Булыгин вдруг вспомнил, что ещё недавно был начальником партии и стал требовать удовлетворить условия диких, взывая к добросердечию товарищей. На что Тараканов ответил:
— Не можем мы, Николай Исакович, пойти на это. У каждого осталось лишь по одному годному ружью, они нам и самим пригодятся. А ежели отдадим ружья, себя же подвергнем смертельной опасности: они оружие наше против нас и обратят. Прости меня, Николай Исакович, но требование твоё неразумно. Выручим супругу твою, но через это сами жизни лишимся.

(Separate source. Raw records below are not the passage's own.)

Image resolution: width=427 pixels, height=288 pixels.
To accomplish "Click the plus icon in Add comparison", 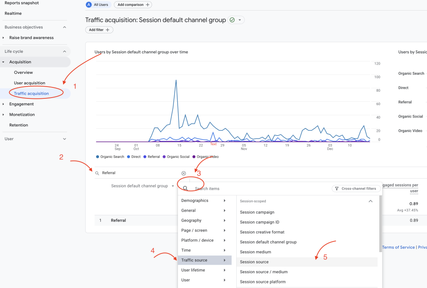I will click(147, 5).
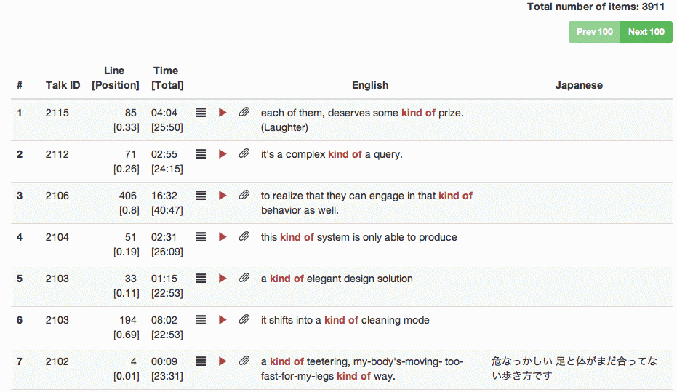Play row 4 'this kind of system' clip
The image size is (677, 392).
click(223, 237)
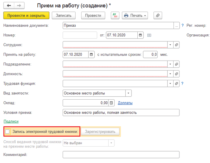Click the list icon beside the date

pos(149,35)
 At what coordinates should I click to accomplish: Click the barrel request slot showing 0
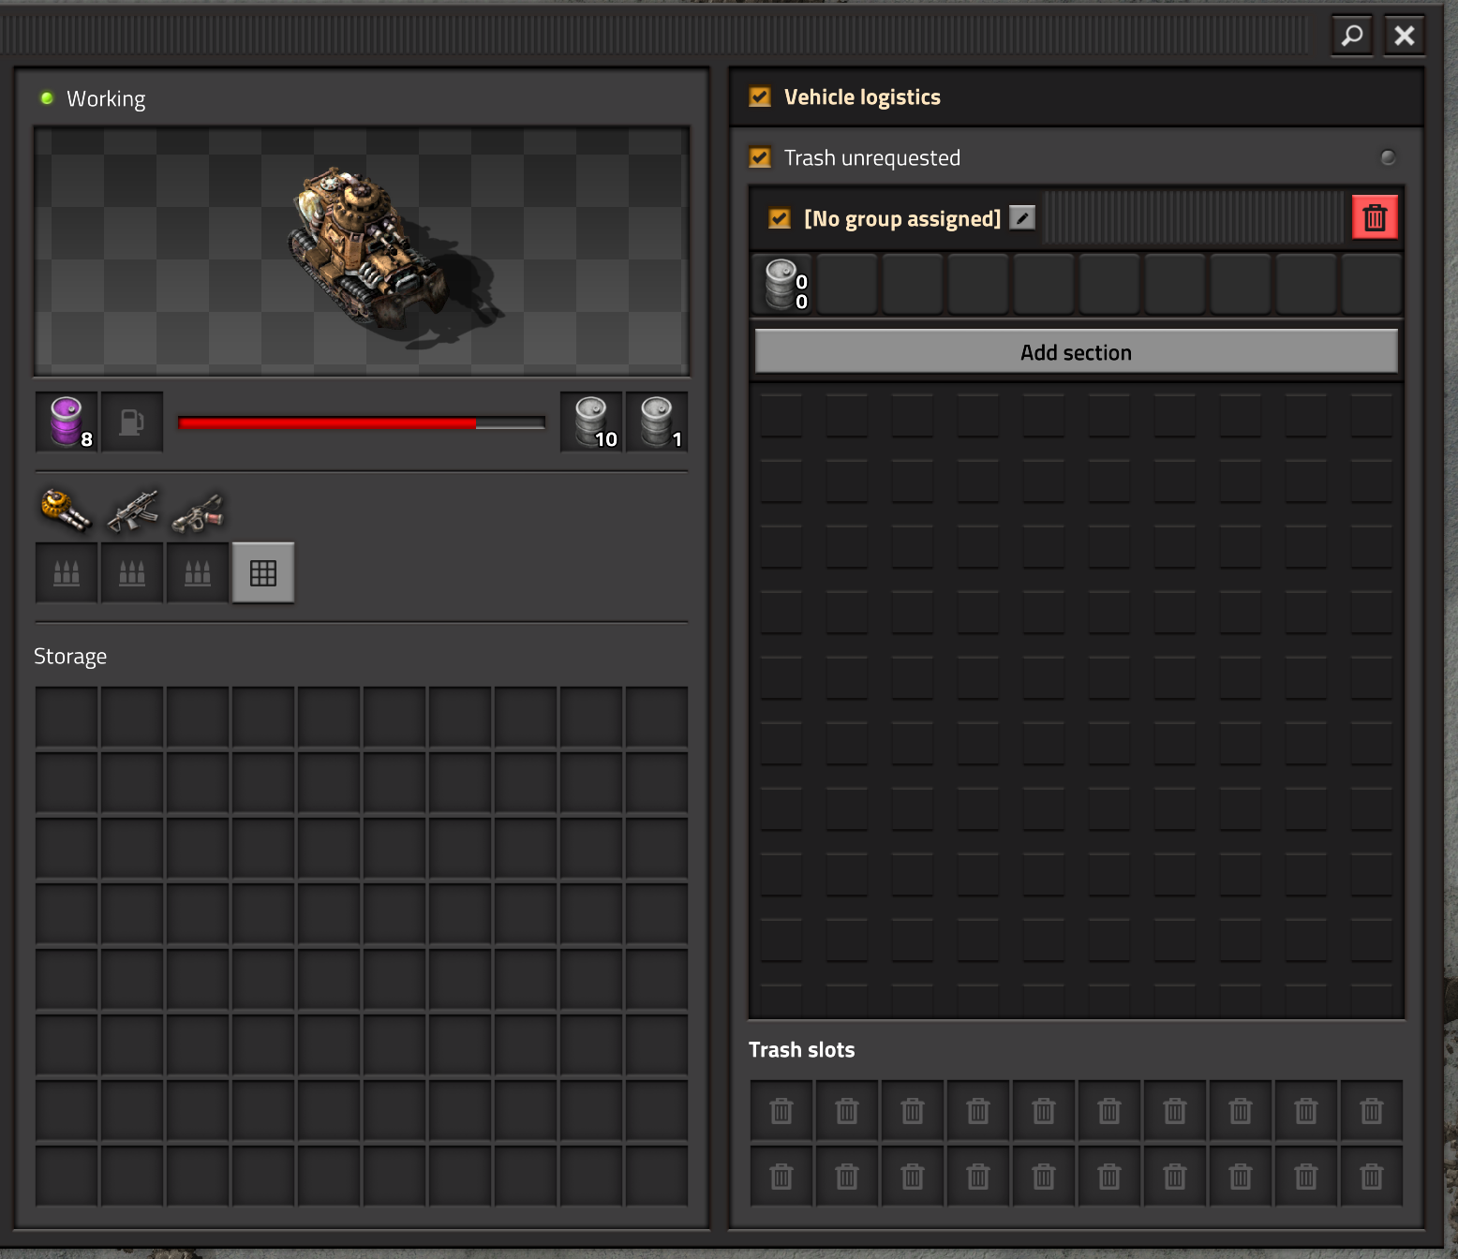[x=783, y=284]
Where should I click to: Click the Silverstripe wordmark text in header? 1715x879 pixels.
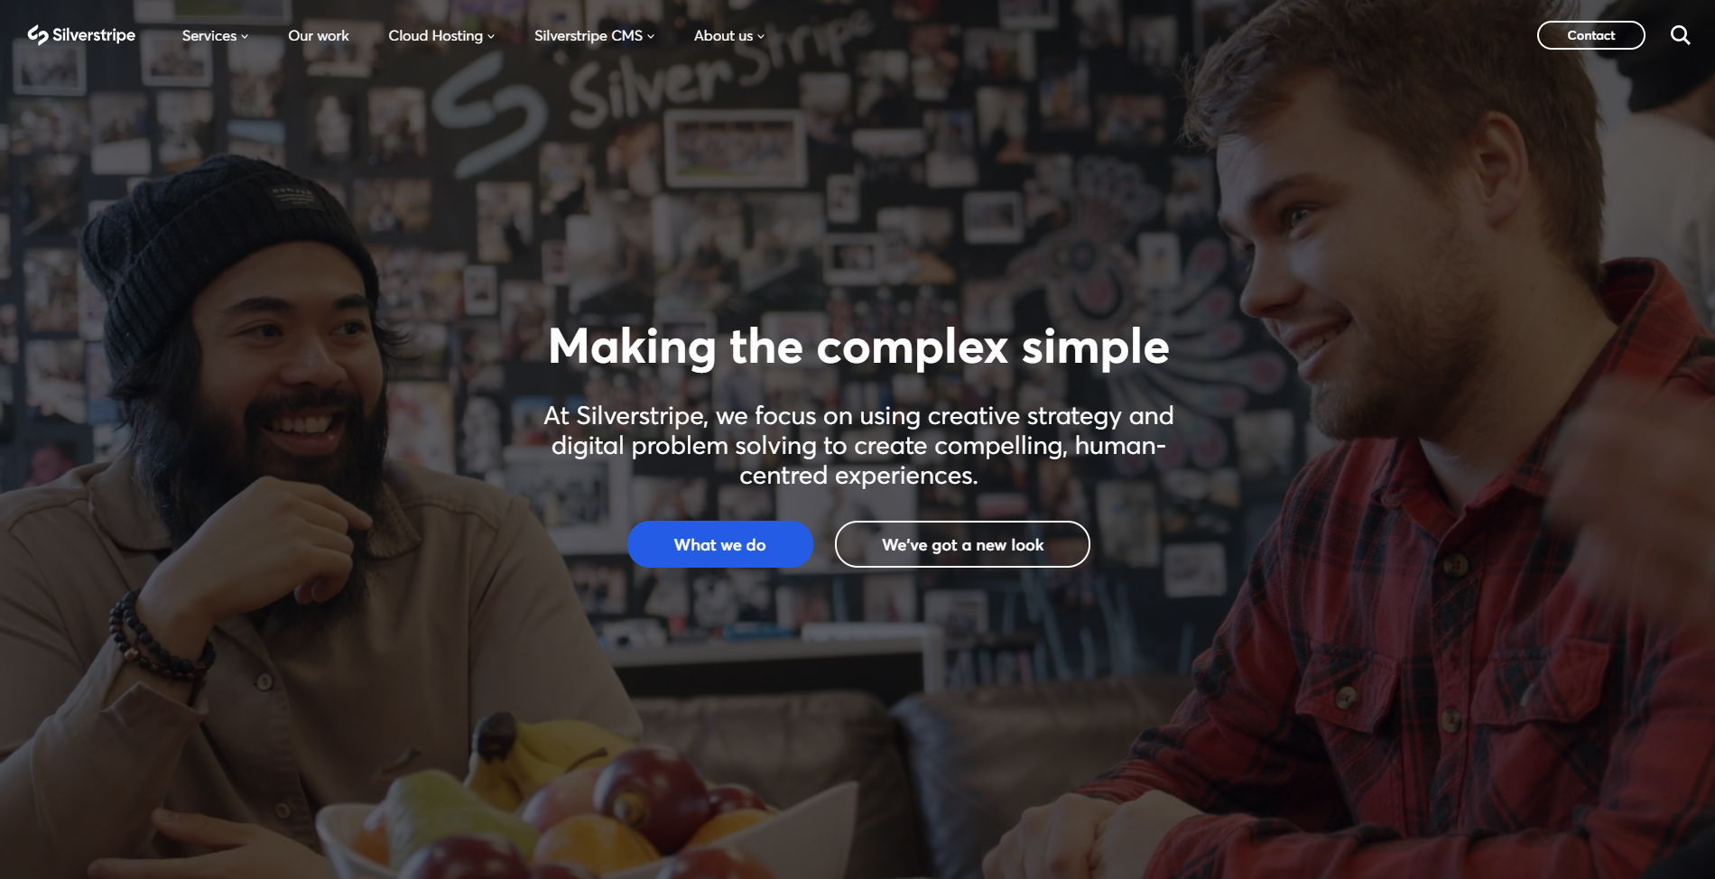tap(94, 35)
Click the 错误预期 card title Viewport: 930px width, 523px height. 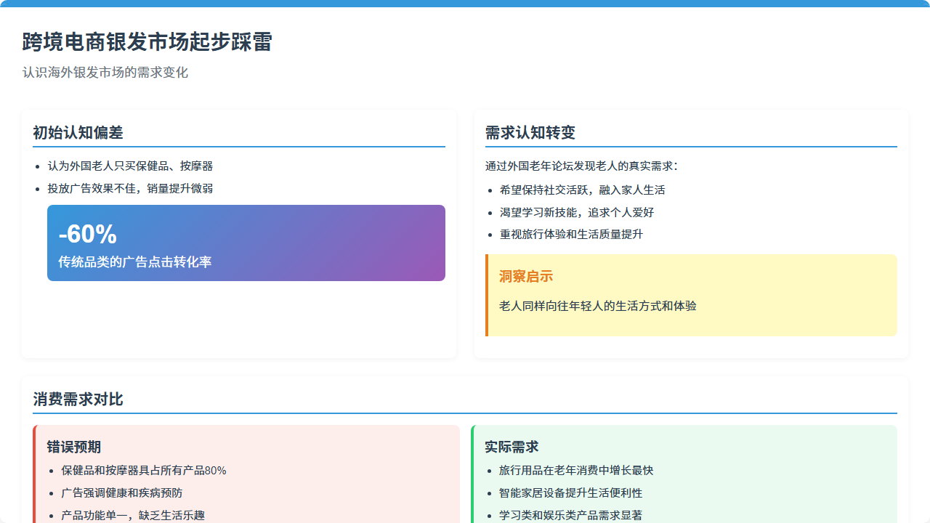(74, 447)
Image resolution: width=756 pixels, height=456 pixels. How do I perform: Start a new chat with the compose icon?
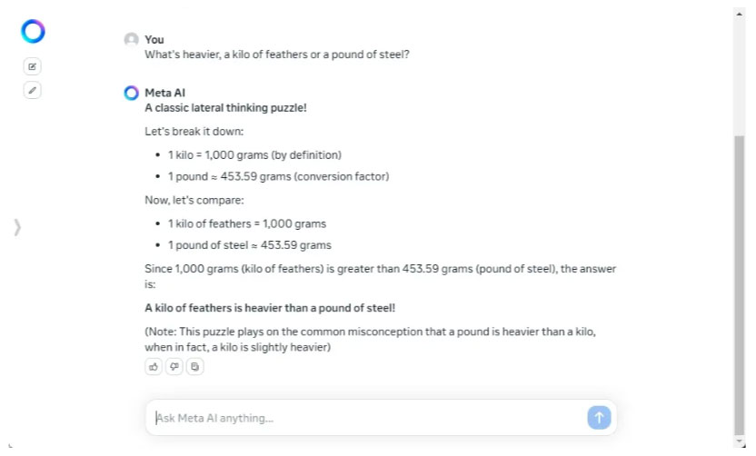[x=33, y=66]
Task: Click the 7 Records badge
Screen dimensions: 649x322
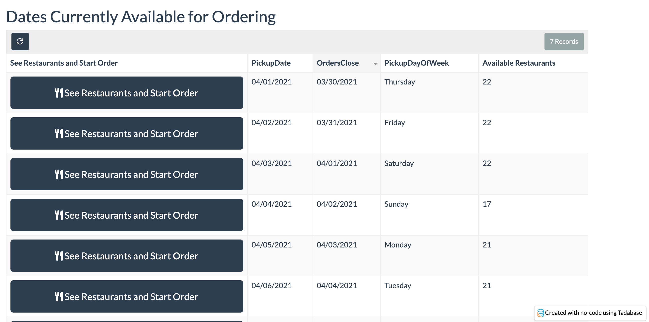Action: point(564,42)
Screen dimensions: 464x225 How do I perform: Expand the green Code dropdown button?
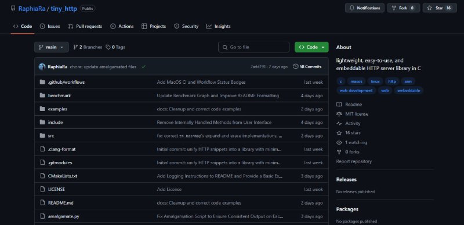click(311, 47)
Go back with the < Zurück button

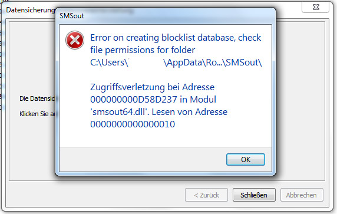point(206,195)
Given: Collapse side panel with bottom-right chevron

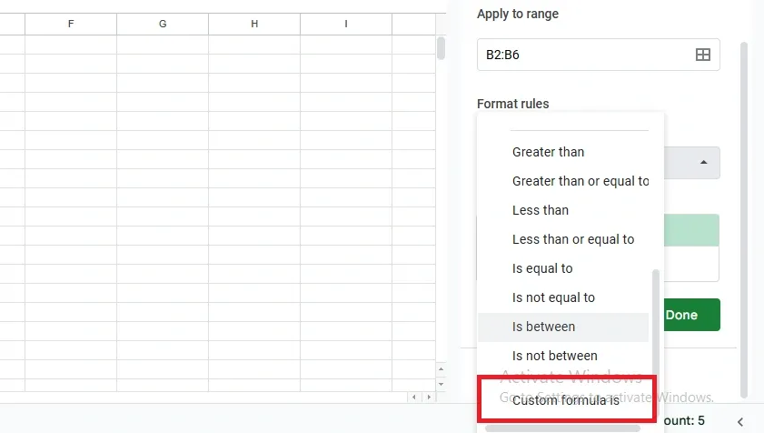Looking at the screenshot, I should tap(740, 421).

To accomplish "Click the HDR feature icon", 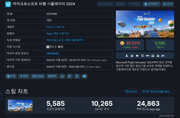I will coord(147,56).
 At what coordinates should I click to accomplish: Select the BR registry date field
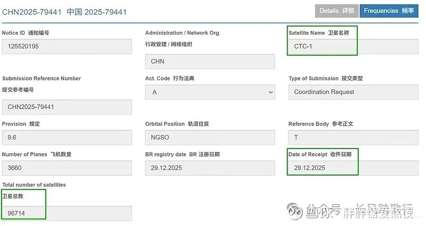click(x=210, y=168)
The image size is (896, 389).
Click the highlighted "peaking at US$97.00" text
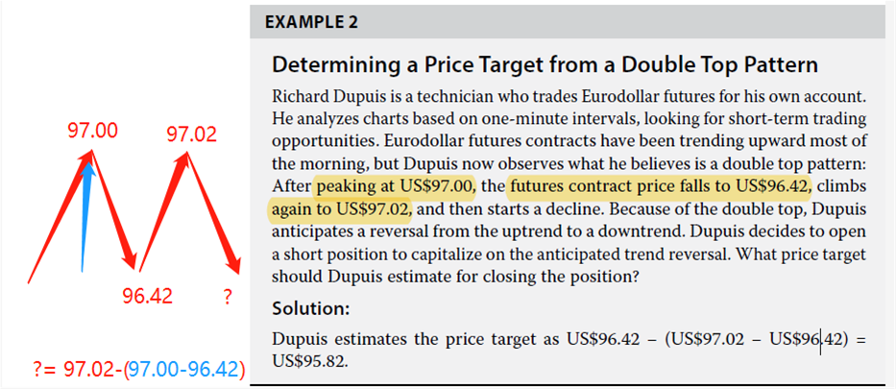click(x=395, y=185)
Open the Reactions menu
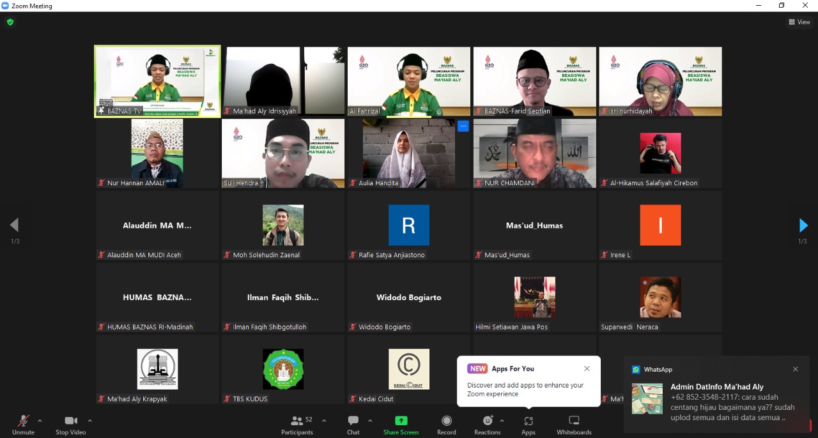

Отчаявшийся Булыгин обратился за поддержкой к остальным:
— Да неужто дадите вы пропасть христианской женщине, единоверке вашей, оставите её у народа грубого и варварского? Господь покарает вас за чёрствость, за нежелание помочь соотечественнице и начальнику вашему.
Промышленные колебались. Ещё не зная, каков будет их ответ, Тараканов твёрдо сказал:
— Ежели согласитесь отдать хоть одно годное ружьё, я вам не предводитель более и не товарищ.
Это подействовало, враз заголосили:
— Пока живы, годные ружья не отдадим. Жизнь и свобода нам милее.
Булыгин окаменел с широко раскрытыми безумными глазами. Потом рухнул на шинель, которой пренебрегли дикие, и плечи его затряслись от беззвучных рыданий.
В конце первой недели декабря пошёл сильный снегопад. Пора было прекратить странствия и думать о зимовке. На реке, в месте её сужения, устроили лагерь и начали рубить избу. Через неделю общими усилиями изба была готова. По углам её поставили будки для часовых. Осталось запастись провизией.